(Stored items from a collection)
^^^^^^^^

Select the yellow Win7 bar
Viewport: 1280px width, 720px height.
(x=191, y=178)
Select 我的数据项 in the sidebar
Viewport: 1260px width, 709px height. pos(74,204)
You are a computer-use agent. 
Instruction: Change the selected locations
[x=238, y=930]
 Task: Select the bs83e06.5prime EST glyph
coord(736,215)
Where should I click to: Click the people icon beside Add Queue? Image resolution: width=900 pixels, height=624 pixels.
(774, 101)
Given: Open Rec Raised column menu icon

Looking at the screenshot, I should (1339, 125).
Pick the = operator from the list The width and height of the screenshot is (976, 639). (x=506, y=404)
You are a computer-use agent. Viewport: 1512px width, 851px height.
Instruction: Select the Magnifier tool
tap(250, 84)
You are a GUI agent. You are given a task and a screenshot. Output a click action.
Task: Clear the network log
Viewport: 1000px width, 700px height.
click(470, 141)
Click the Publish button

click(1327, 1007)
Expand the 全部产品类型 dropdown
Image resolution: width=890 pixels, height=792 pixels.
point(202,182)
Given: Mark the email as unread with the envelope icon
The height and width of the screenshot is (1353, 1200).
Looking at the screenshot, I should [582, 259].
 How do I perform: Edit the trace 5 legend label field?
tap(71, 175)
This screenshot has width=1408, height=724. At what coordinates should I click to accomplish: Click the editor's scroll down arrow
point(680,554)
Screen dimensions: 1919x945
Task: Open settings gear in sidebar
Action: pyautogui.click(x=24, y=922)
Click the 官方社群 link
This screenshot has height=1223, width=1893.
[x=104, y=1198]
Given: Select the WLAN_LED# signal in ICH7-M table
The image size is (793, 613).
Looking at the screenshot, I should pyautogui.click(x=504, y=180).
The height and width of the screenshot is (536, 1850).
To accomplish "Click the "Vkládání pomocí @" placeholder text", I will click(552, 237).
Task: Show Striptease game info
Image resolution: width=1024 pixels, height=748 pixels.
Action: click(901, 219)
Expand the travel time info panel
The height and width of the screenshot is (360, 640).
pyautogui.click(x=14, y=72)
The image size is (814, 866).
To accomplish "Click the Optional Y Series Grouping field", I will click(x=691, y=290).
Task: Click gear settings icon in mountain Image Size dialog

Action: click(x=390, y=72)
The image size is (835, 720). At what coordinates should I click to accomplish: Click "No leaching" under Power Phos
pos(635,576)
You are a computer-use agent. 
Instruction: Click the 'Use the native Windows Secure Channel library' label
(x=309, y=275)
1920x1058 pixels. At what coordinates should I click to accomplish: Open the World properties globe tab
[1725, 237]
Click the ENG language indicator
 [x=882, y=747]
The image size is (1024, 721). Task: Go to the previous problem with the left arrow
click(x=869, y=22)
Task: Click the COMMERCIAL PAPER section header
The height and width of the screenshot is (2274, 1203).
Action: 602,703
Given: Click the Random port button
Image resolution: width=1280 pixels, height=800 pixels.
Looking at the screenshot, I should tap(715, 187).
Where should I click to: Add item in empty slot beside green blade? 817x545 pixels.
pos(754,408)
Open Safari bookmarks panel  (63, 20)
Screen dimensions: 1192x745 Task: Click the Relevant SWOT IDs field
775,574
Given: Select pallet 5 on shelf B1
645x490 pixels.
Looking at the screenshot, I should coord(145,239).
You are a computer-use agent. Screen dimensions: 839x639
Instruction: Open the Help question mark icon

^^^^^^^^

● Action item: From the data above, output exactly the lines between the one containing "You are a GUI" and the one containing "The height and width of the screenshot is (536, 1850).", counting both of them.

● Exercise solution:
You are a GUI agent. You are given a task and a screenshot. Output a click action.
Task: Clear the network log
Viewport: 1000px width, 700px height.
click(470, 141)
Click the Publish button

click(1327, 1007)
Expand the 全部产品类型 dropdown
Image resolution: width=890 pixels, height=792 pixels.
point(202,182)
Given: Mark the email as unread with the envelope icon
The height and width of the screenshot is (1353, 1200).
Looking at the screenshot, I should [582, 259].
 How do I perform: Edit the trace 5 legend label field?
tap(71, 175)
This screenshot has width=1408, height=724. At what coordinates should I click to accomplish: Click the editor's scroll down arrow
point(680,554)
Screen dimensions: 1919x945
Task: Open settings gear in sidebar
Action: pyautogui.click(x=24, y=922)
Click the 官方社群 link
This screenshot has height=1223, width=1893.
[x=104, y=1198]
Given: Select the WLAN_LED# signal in ICH7-M table
The image size is (793, 613).
Looking at the screenshot, I should pyautogui.click(x=504, y=180).
The height and width of the screenshot is (536, 1850).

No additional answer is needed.